Увы, Роланд последние сомненья
Внизу отбросит, строки увидав,
Дописанные словно в то мгновенье,
Как спешился у грота бедный граф.
Испытанные в гроте наслажденья
В стихах — должно быть, звучных — описав,
Медор на камне вывел их при входе.
Вот их значенье в нашем переводе:
«Зеленая трава, прозрачный ток,
Тенистый грот в прохладной толще склона —
Уединенья и любви чертог,
Где часто дочь нагую Галафрона
Ласкал Медор! Что может он в залог
Блаженства, кроме низкого поклона,
Оставить вам? Отныне что ни час
Мой долг священный — славословить вас
И повторять и рыцарю и даме
Влюбленным, из какой бы стороны
Они, с Фортуной за руку иль сами
Ни забрели сюда, что все должны
Желать, прощаясь с этими местами,
Благоприятных солнца и луны
Траве, ручью, пещере, а наядам —
Чтоб им не докучал пастух со стадом».
Язык арабский рыцарю знаком
Был, как родной, и, ведая немало
Наречий, в случае чего, на нем
Он говорил свободно, что, бывало,
Среди неверных, в лагере чужом,
Его от неприятностей спасало.
Но чем гордиться графу, если нет.
Сегодня пользы в том, а только вред?
Все очевидней надпись роковая
Доходит до него. В глазах тоска.
Он верить хочет, вновь и вновь читая,
Что он не разумеет языка,
Но каждый раз как будто ледяная
Безжалостно сжимает грудь рука.
Все больше камню сам уподобляясь,
На камень смотрит он, не отрываясь.
Еще бы миг — и наземь тяжело
От нестерпимой витязь рухнул боли,
С какою ни одно на свете зло
Нельзя сравнить, поверьте мне, тем боле
Что я ее изведал. Граф чело
На грудь склоняет, на котором воли
И мужества уж не видна печать;
Нет слез — рыдать и голоса — стенать.
Вотще спешит несчастный, веря в чудо,
Исторгнуть скорбь, разлившуюся в нем;
Так, если горло полного сосуда
Намного уже по сравненью с дном,
Не хлынет содержимое оттуда,
Коль резко мы сосуд перевернем,
Но лишь сочиться будет понемногу,
Себе же самому закрыв дорогу.
Едва придя в себя, он вновь готов
С собой, не веря в истину, лукавить:
Быть может, цель жестоких этих слов
Китайскую царевну обесславить,
Или стремился кто-то из врагов
Томиться графа ревностью заставить,
И в почерке зело искусно ей
Нарочно некий подражал злодей.
Надеждой этой зыбкой окрыленный,
Он сызнова садится на коня.
Порядок соблюдая заведенный,
Пора сестре сменить светило дня
На небе.
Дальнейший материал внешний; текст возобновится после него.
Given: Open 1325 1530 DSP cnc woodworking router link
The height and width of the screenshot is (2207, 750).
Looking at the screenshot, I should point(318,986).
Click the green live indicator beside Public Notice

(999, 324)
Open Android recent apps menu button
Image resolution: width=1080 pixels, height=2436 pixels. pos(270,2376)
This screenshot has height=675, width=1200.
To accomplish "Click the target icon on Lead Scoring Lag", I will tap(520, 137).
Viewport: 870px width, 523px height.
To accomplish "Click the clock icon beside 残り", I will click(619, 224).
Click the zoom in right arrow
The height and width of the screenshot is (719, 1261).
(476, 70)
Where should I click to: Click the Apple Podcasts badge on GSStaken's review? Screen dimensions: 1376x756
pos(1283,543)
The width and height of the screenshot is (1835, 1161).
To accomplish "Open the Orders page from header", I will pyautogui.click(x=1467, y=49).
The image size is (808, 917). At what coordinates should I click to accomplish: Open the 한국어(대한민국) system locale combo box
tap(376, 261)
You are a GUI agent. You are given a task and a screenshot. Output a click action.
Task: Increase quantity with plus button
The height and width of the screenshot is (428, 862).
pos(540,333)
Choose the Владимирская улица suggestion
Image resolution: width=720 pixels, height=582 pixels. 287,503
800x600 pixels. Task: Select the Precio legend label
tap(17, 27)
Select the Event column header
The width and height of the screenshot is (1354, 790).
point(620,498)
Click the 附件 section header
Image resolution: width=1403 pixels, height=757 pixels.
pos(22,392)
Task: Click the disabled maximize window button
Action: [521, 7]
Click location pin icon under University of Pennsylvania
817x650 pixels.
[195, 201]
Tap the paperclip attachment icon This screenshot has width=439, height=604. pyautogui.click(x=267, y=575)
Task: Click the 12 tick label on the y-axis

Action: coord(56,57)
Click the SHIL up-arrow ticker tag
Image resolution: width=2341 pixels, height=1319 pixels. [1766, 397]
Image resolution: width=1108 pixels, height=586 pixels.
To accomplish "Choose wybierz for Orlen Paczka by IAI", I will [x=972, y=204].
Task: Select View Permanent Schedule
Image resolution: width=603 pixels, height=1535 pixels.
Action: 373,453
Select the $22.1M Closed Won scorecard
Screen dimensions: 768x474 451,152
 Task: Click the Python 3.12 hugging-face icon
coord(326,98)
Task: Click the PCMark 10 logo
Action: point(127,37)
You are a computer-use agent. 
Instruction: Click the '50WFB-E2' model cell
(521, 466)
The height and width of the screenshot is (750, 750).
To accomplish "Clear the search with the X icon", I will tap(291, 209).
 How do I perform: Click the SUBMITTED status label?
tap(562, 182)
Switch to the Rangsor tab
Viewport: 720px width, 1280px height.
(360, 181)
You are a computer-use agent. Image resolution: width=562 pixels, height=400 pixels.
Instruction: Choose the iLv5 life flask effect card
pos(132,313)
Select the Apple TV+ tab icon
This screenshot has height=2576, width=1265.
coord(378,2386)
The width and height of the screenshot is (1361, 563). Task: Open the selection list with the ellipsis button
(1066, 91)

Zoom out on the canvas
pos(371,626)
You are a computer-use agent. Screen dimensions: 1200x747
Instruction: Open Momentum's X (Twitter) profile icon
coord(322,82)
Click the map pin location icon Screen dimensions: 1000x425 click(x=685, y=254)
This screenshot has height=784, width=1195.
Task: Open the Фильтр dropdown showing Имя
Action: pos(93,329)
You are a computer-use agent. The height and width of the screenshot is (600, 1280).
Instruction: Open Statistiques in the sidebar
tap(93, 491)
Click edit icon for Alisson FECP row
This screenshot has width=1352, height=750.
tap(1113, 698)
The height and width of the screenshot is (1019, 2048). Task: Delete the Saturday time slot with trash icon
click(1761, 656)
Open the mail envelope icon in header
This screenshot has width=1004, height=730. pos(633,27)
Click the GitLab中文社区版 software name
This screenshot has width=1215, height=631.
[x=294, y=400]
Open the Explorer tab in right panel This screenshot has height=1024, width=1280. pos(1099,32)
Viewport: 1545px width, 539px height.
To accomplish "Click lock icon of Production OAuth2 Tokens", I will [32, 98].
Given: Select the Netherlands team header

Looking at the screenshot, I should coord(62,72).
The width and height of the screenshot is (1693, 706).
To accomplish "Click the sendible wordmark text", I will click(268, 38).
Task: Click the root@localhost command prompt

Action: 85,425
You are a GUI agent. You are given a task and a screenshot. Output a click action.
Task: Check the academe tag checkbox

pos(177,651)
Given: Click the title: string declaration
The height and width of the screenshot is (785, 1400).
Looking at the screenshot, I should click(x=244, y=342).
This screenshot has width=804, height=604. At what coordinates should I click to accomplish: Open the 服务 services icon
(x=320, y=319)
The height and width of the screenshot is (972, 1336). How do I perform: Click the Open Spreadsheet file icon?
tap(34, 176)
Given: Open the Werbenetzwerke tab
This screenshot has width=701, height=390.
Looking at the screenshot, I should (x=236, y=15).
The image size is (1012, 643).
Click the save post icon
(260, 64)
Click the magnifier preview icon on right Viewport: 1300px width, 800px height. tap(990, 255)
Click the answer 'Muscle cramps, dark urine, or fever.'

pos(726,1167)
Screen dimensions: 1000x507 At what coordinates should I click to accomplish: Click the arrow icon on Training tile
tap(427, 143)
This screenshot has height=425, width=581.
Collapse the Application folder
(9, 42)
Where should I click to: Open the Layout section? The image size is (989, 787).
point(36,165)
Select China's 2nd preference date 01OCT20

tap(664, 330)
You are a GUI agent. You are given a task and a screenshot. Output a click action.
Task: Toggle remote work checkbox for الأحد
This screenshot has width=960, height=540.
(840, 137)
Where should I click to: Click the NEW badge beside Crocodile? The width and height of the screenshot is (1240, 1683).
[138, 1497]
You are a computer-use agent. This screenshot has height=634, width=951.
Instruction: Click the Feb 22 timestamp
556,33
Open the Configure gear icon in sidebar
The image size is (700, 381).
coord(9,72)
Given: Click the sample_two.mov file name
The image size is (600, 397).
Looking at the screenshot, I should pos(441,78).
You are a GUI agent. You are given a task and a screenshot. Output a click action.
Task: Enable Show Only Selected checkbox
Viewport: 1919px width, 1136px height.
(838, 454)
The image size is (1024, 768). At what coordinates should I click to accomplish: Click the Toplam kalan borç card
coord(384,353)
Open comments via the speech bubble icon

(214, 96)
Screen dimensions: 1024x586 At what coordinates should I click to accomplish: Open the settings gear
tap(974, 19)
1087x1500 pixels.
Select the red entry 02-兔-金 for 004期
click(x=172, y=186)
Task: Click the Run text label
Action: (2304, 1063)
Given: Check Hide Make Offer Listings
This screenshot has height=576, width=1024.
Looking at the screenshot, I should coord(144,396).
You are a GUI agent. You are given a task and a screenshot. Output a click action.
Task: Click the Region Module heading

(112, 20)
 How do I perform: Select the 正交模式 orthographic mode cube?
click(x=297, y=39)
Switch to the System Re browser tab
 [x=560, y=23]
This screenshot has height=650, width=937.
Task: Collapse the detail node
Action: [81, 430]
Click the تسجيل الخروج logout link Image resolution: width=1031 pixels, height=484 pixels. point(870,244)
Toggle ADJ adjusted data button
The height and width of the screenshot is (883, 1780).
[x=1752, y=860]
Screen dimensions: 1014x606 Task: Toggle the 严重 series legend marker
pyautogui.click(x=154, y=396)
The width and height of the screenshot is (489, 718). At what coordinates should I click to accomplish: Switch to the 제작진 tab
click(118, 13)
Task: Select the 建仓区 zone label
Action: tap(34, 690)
Вскоре витязь утомленный,
Заметив кровли и пары огня
Над ними, направляется к жилищу —
Его надежд последних пепелищу.
Коня он оставляет под надзор
Смекалистому парню; остальные —
Кто принимает меч, кто пряжки шпор
Отстегивает, кто на боевые
Доспехи блеск наводит. Здесь Медор
В объятьях Анджелику сжал впервые.
Едва с дороги, рыцарь лечь спешит,
Без ужина по горло горем сыт.
Но, несмотря на все его старанья,
Ему не спится. Без конца в глазах
Терзающие сердце начертанья —
На окнах, на дверях и на стенах.
Спросить он хочет, но хранить молчанье
Несчастному повелевает страх,
Затем что легче тешиться обманом,
Пока сокрыта истина туманом.
Не знать Роланду более того,
Что знал Роланд, когда бы все молчали.
Однако пастырь, гостя своего
Желая от неведомой печали
Отвлечь, про то, как в доме у него
Медор и Анджелика побывали,
Ведет — наивная душа! — рассказ,
Которым прочих потчевал не раз.
Хозяин говорит, как он Медора
По просьбе Анджелики приютил,
Как с помощью ее леченья скоро
Тот выздоровел и набрался сил,
Как, наконец, не встретив в ней отпора,
Внезапно бог любви ее сразил —
И над собой она лишилась власти,
Сгорая от неугасимой страсти.
Он говорит, как, потеряв покой,
Дерзнула дочка самого большого
Из всех владык восточных стать женой —
Подумать только! — воина простого.
И путнику, рассказ окончив свой,
Без умысла показывает злого
Ее подарок — дорогой браслет.
Он не солгал. Сомнений больше нет.
Браслет, к тому же в доме очевидца,
Для графа — что секира палача.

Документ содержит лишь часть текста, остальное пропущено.